Solo: Ponedlo en medio del pueblo o grupo más indiferente u
hostil al sacerdote o al apóstol. Decidle que ponga su mejor cara para el pequeñuelo que alborota o le tira piedras, para
el altanero transeúnte que no le responde al saludo, para el impío que ha
jurado comérselo crudo, para el calumniador que a todas horas lo muerde, para
el empalagoso que lo asedia y abruma... es poco orador y predica torpemente, es
pobre y no tiene qué dar, carece, si se quiere, hasta del atractivo de una
figura, es feo... pero, pero dejad que las gentes, las buenas, las malas y las
regulares se den cuenta de su cara siempre,
y, a pesar de todo, buena, y ya me diréis de quién es el triunfo.
Jamás falta el triunfo al
que se vence hasta el fin.
Y éste es, precisamente, el apostolado de la
buena cara.
Lo que renta
¡Vaya si renta interés una cara bien administrada!
Y lo renta en la tierra y en
el cielo.
En la tierra cuenta con la bienaventuranza ofrecida a los mansos: la posesión de la tierra o de
los corazones de los que viven en la tierra que, al fin y a la postre, acaban
por rendírsele.
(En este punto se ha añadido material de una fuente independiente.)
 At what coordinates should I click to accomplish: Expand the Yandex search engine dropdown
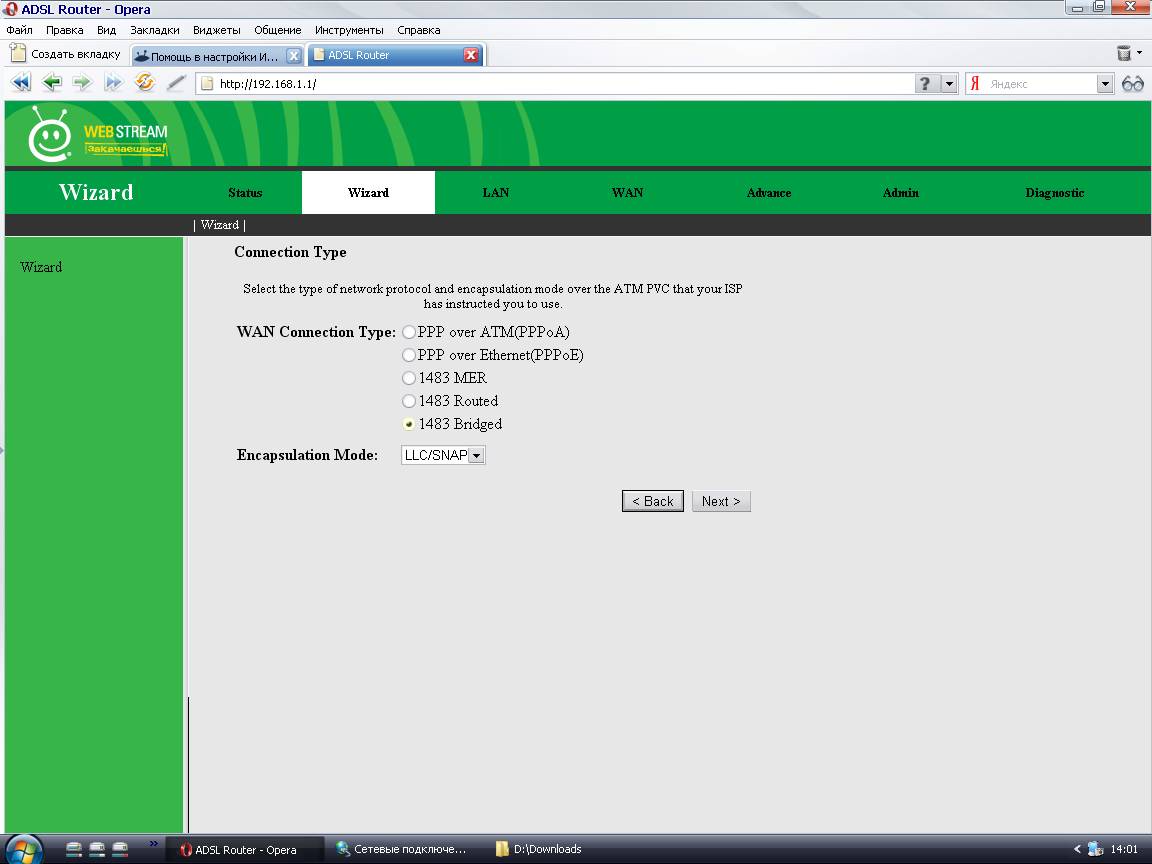1105,84
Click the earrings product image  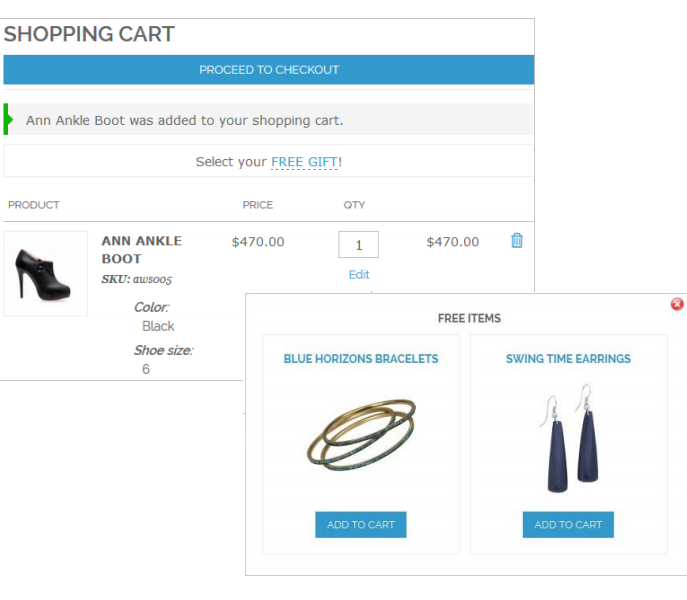(x=568, y=439)
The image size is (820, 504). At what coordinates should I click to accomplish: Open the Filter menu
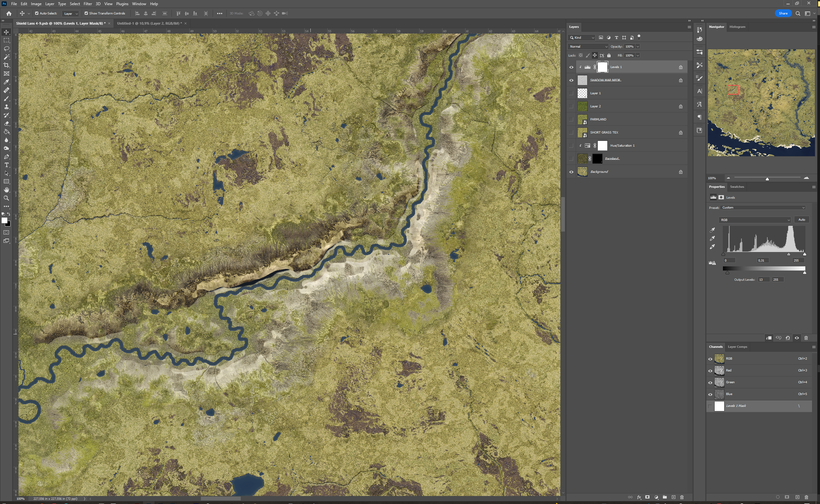[x=88, y=4]
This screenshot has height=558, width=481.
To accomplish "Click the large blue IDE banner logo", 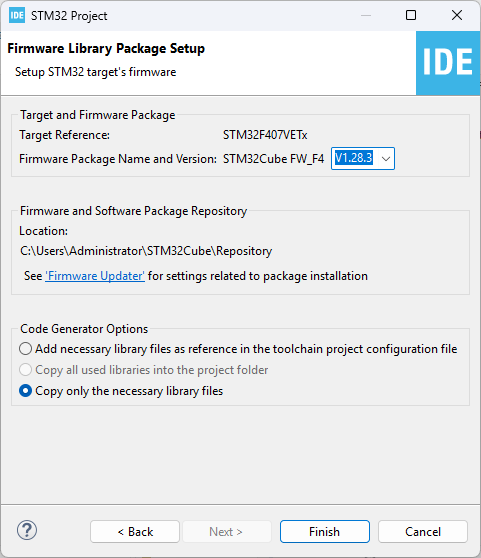I will (448, 63).

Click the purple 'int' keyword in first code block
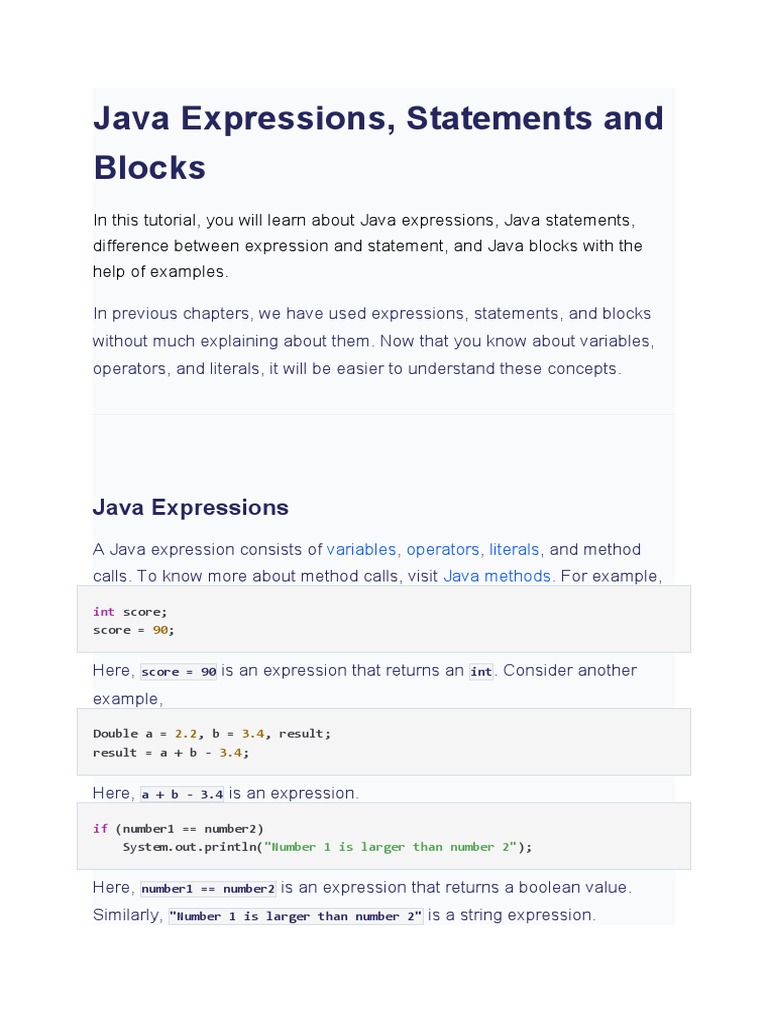104,611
Y en el cielo, ¡allí
sí que le esperan pingües ganancias!
Cuando el Maestro daba el
precepto de la buena cara a los que
dan limosna, oran y se mortifican, según el capítulo sexto de san Mateo, a
cambio de esas ocultas, silenciosas y generosas abnegaciones y victorias de sí
mismo, ofrecía este regaladísimo y sabroso premio: vuestro Padre, que ve en lo escondido, os pagará.
¡La mirada complacida del
Padre que está en los cielos descansando e irradiando por los siglos de los
siglos sobre la cara buena de su apóstol!
¿Qué más premio?
Maestro de la cara buena de todas las páginas del Evangelio y de
todas las horas de Sagrarios de la tierra ¡que te imitemos!